XCAD USA, an Idaho-based maker of sprinklers and other irrigation components wrote: “It is not economically feasible for this irrigation-grade component to be manufactured in the U.S.”
Becky Oja, the company’s controller and the lone employee filing requests, said: “We only have 15 employees—we’re very small potatoes over here in Idaho. Every little fitting and tube for the plumbing of [a product] has to be input into the exclusion request.”
American Scientific, which supplies science products for educational purposes, has submitted more than 100 requests for products like litmus paper and beakers.
“The school-system budgets are remaining the same and will have to buy 25% less equipment in an environment where education materials are already scarce and [the] level of education is suffering,” the company wrote in its filing.

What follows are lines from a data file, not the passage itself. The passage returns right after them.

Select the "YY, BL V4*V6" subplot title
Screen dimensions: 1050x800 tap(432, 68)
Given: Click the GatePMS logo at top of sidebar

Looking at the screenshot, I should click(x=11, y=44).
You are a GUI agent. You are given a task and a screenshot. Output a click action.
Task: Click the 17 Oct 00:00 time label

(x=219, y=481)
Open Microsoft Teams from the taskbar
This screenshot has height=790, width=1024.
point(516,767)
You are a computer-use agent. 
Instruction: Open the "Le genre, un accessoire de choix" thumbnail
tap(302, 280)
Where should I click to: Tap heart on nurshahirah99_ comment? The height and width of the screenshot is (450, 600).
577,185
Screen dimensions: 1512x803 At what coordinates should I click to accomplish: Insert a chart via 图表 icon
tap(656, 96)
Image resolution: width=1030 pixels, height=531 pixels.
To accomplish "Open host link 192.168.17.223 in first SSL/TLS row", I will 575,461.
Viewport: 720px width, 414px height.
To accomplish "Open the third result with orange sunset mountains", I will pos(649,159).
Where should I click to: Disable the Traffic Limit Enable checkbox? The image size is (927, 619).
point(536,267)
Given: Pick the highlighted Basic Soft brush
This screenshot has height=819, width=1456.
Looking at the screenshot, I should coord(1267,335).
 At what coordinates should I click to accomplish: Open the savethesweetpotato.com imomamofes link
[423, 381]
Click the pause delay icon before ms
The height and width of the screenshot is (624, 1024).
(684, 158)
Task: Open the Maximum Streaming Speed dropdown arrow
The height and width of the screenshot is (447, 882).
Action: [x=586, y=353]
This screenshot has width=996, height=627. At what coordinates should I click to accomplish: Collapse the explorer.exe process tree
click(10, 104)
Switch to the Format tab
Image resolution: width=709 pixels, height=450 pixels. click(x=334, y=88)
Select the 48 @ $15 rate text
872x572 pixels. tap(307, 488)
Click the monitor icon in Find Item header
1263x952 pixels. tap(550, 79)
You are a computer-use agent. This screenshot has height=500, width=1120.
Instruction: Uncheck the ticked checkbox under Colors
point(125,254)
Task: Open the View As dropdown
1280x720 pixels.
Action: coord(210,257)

John Hoge of Sea Eagle Boats, a company that imports inflatable sea kayaks from China, said: “These are not products that can lead to strategic dominance of the world. The tariffs were an existential threat to our business. We’ve been in business for 62 years, but we’ve never experienced anything like this and it was vital to get ahead of it.”
The company has seen 7 of its requests granted and 11 others denied.
Meanwhile, about 35% of the exemption requests filed by Arrowhead on the $34 billion in tariffs from July 2018 were granted.
Mosunic concluded: “The whole idea with aftermarket parts is to find a lower-cost source. And for a lot of these components there’s no U.S. source, period. You can’t do it anymore—it’s gone. Alternators, starters haven’t been manufactured in the U.S. for 20 years.”